Story by Georgia Parsons
Associate Feature Editor
Illustration by Nicholas Forman
Staff Illustrator
Throughout history, white women have helped to maintain the system of white supremacy ingrained in this country.
Although often painted as passive characters, white women have also held large and overt roles. For example, white women developed their own branch of a white supremacist organization, the Women of the Ku Klux Klan (WKKK), in the mid 1860s.
In the recent months, there has been an increasing amount of discourse examining white women’s roles in white supremacy, which is imperative to dismantling the system that upholds racism. However, a problem arises when white men use this discourse as an excuse to be misogynistic towards white women, and by extension, all women. The focus shifts from recognizing white women’s roles in white supremacy to perpetuating misogyny. For example, white men often take a situation in which a white woman is being called out for racist behavior as an excuse to say “I hate white women,” which diverts the conversation from one of accountability to one of hatred towards women in a situation that did not involve them in the first place.
This diversion of the conversation by white men is an example of how white and male power structures work hand-in-hand. White men feel threatened by the close examination of their whiteness so they take the opportunity — being in a position of power — to shift the conversation from one of being white to one of being a woman. They have co-opted the way in which people of color call out the racism of white women and have turned it into an expression of misogyny, completely diverting the conversation to the point where it is no longer about racial accountability.
It is important to note the difference between when people of color criticize white women, it’s a critique of their whiteness but when white men criticize white women it’s usually a critique about their gender which is, by definition, misogyny.
Many white men on the internet have used these conversations about white women as a way to prop up their own “wokeness,” by making misogynistic statements under the guise of activism. Although the word “white” is tacked onto these statements after the word “women,” many point out broad things that all women do. Adding the word “white” in front of a sexist statement has wrongly exempted white men from criticisms of misogyny.

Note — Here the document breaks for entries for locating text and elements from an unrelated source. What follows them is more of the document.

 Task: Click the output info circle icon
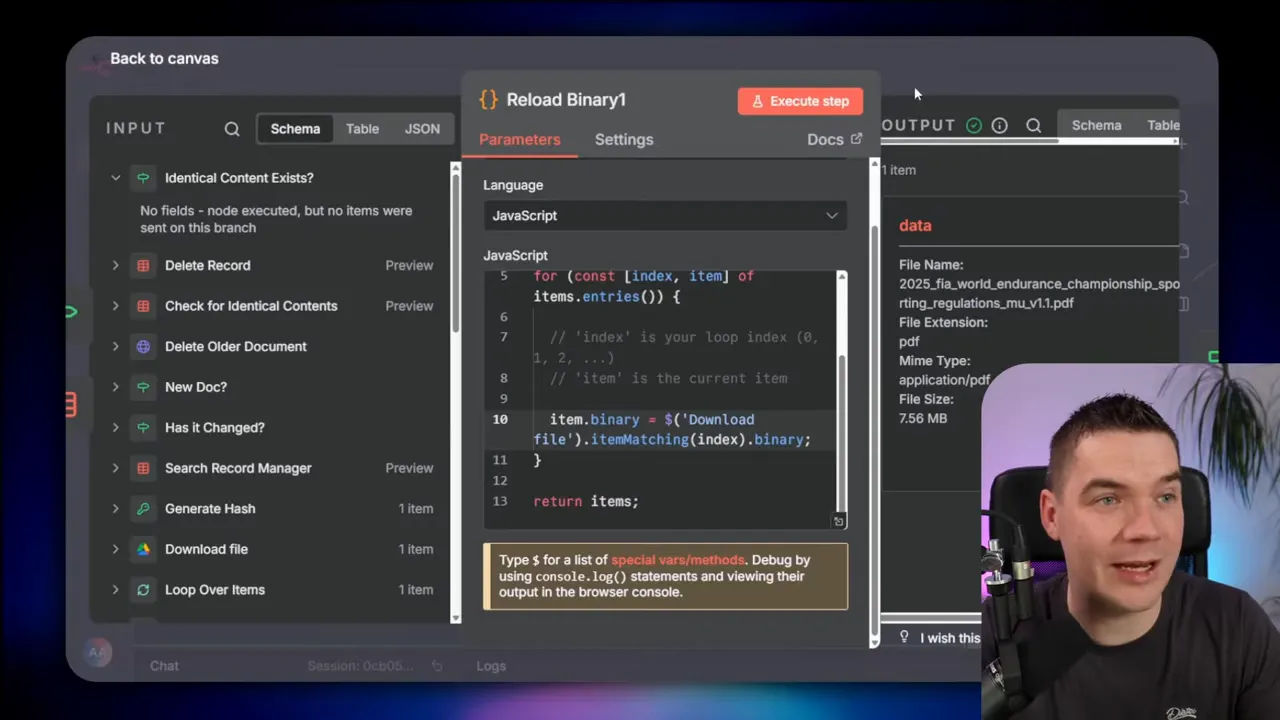coord(999,126)
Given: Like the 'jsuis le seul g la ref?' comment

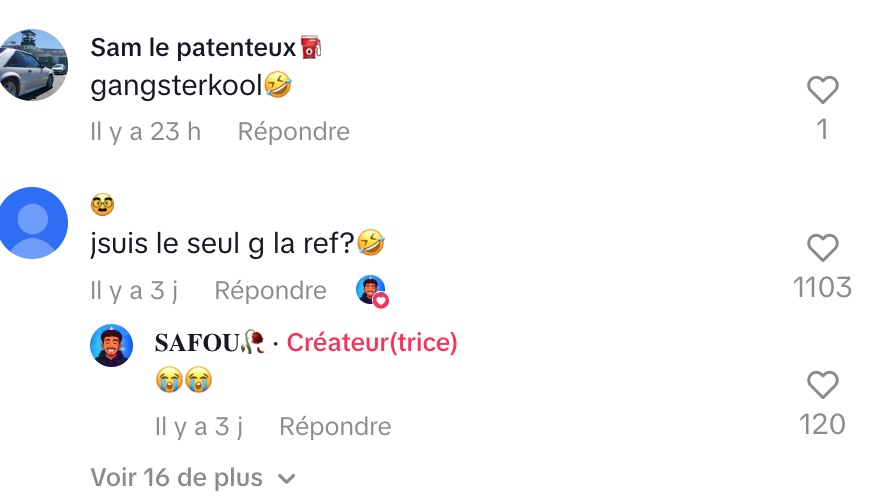Looking at the screenshot, I should (822, 247).

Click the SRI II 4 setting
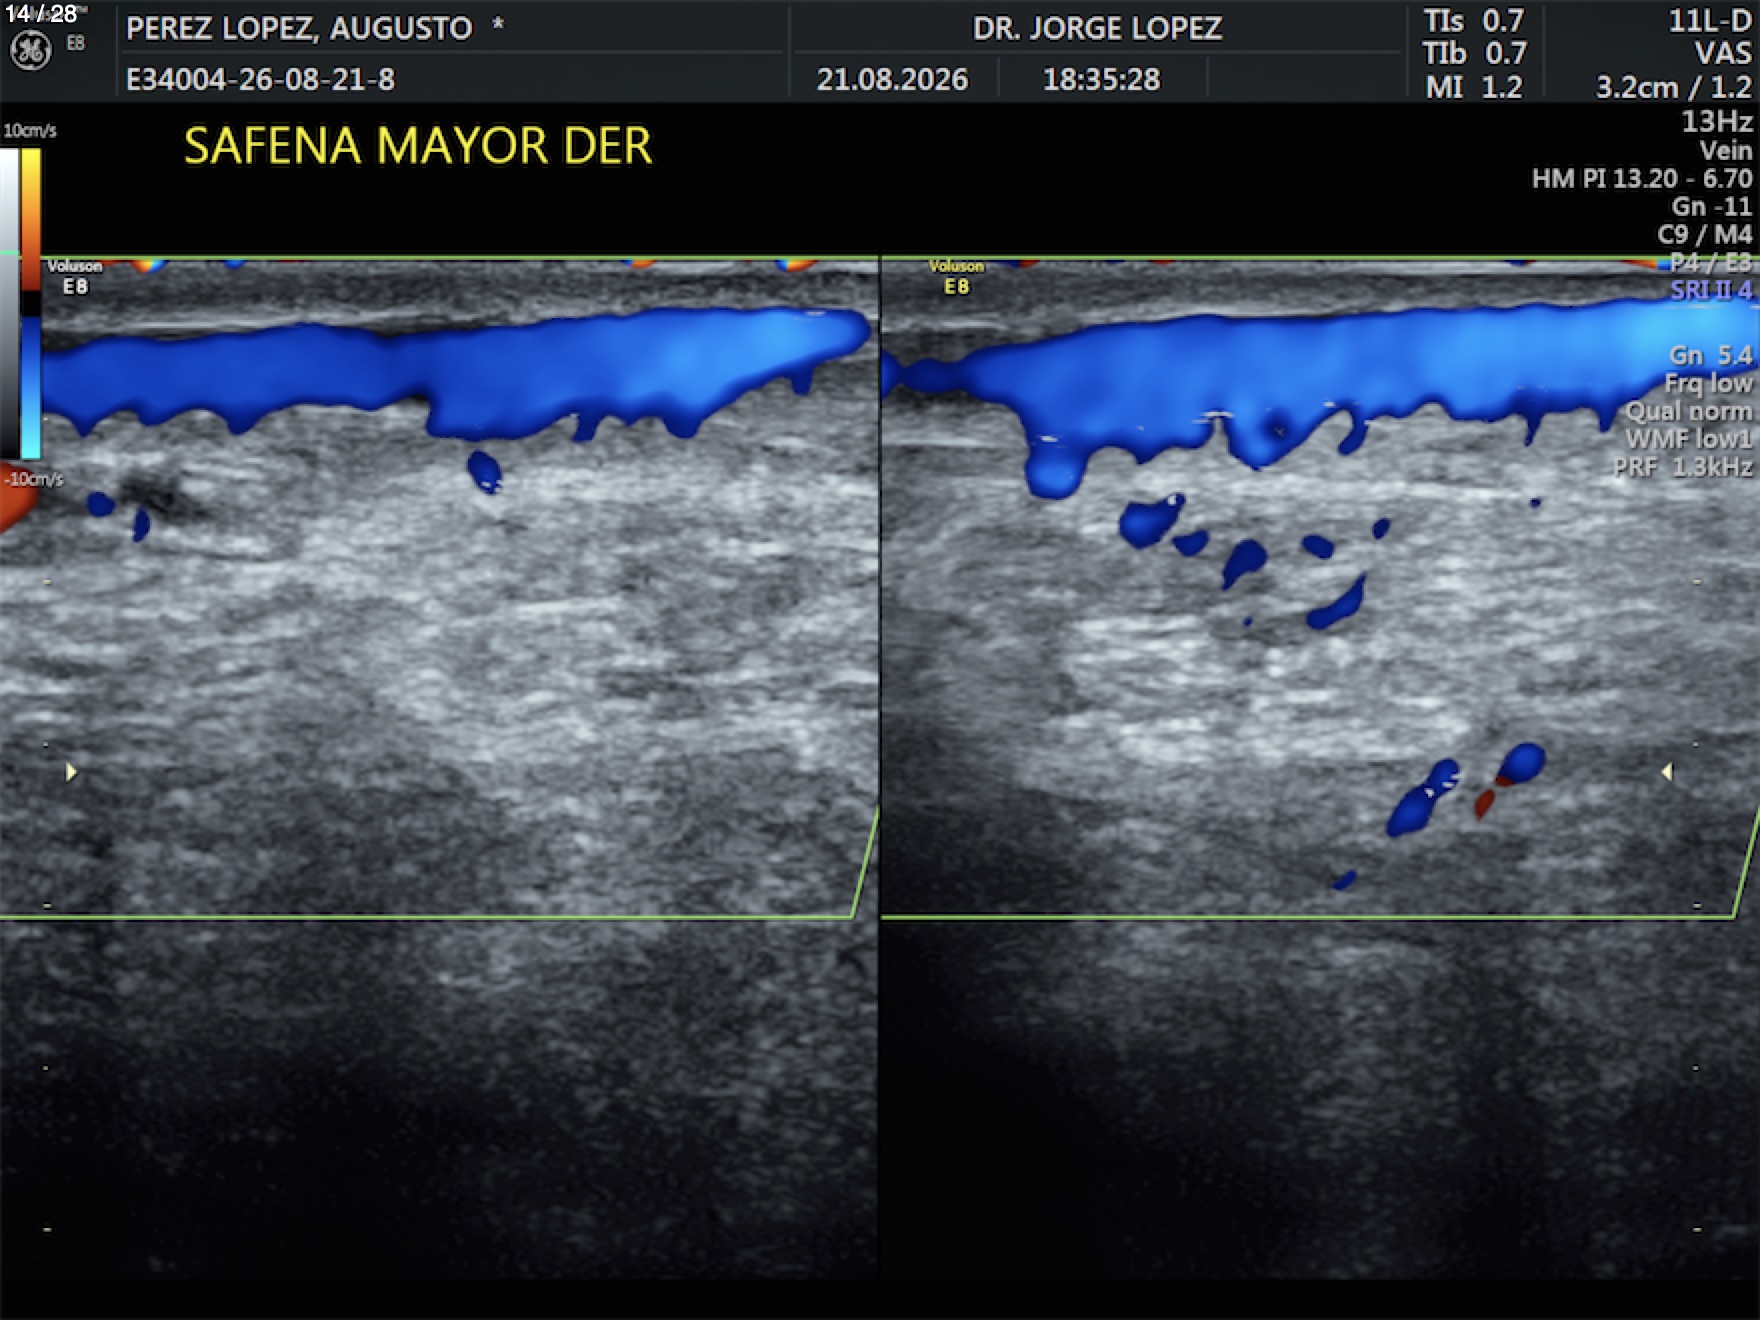coord(1711,290)
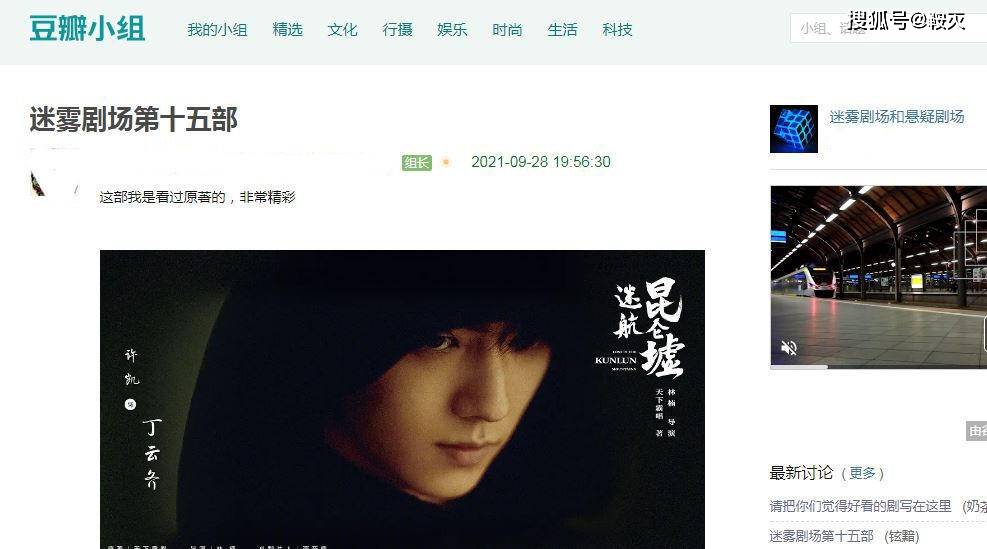Image resolution: width=987 pixels, height=549 pixels.
Task: Click the 组长 badge
Action: pos(417,162)
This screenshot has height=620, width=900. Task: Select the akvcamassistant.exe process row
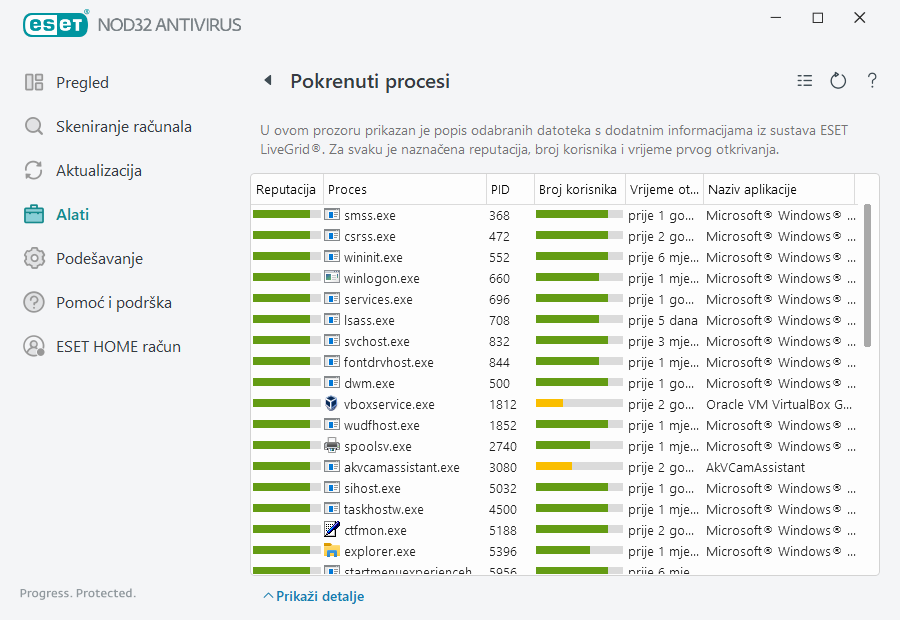tap(401, 467)

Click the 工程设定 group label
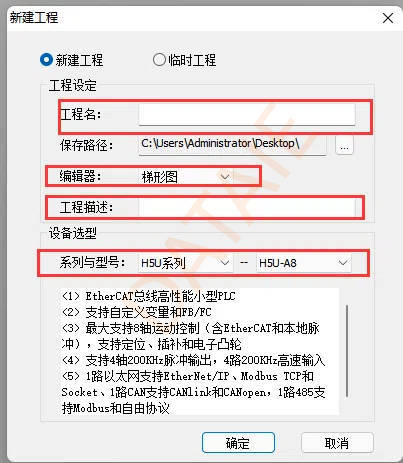tap(73, 85)
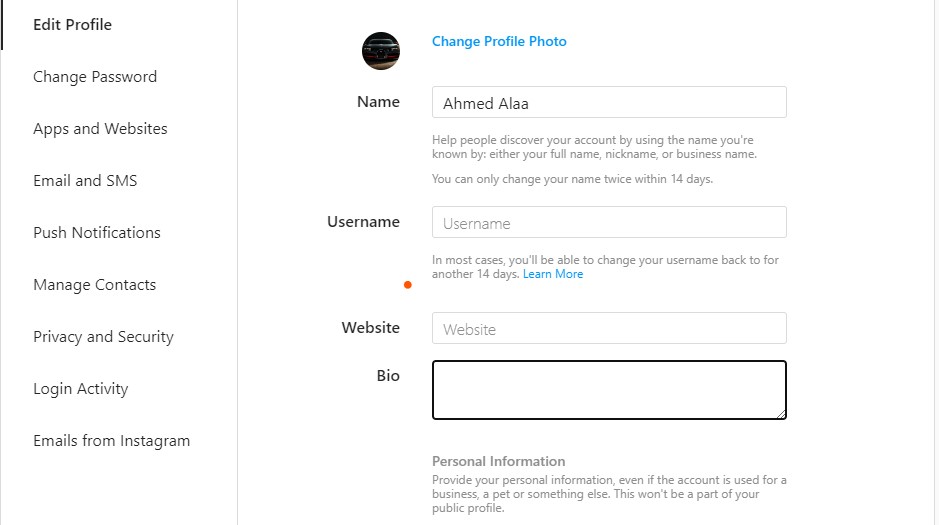The image size is (939, 525).
Task: Open Push Notifications settings
Action: (97, 233)
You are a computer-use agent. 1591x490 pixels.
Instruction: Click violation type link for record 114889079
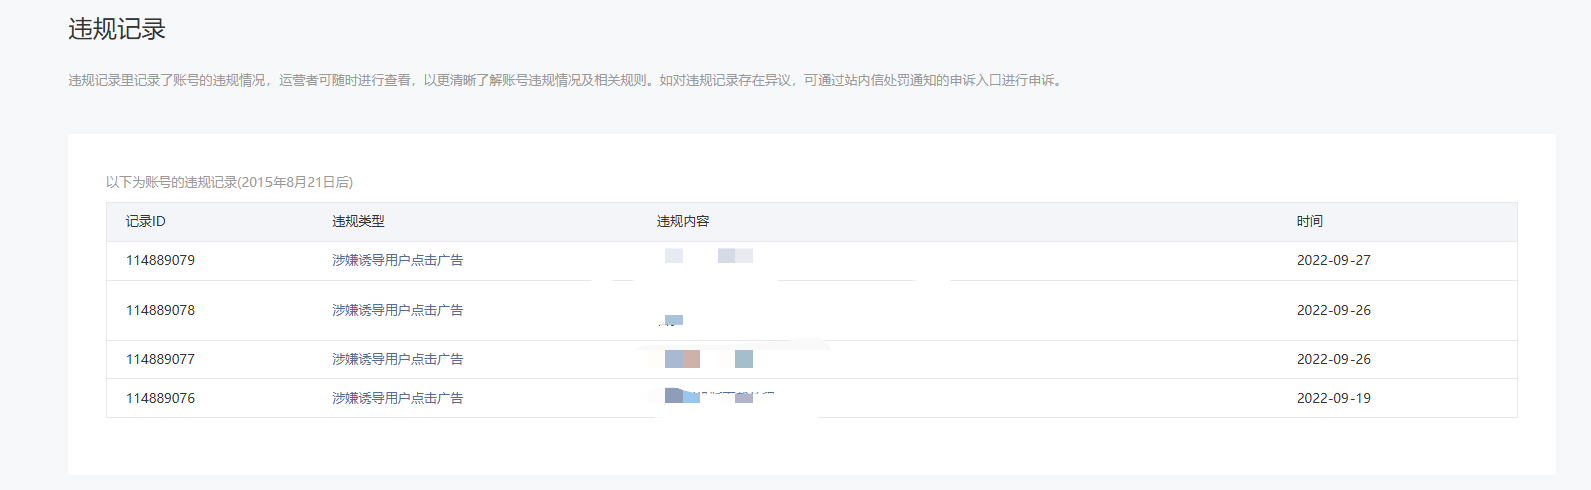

An example of this is the “ACAB Emily’’ trope, popularized on social media to call out the performative activism of white women. The trope has now morphed into general misogyny that is widely used to make fun of any young female activist, not matter how genuine their activism. Moreover, the “ACAB Emily” trope is an example of the fact that women so often take the blame for actions that both men and women do.
This is how the patriarchy functions. It is relentless in its aim to put women down, a testament to how pervasive misogyny still is. White supremacy cannot be treated as something mutually exclusive to the patriarchy. There needs to be a broad lens taken to societal issues in order for there to be just accountability and genuine progress.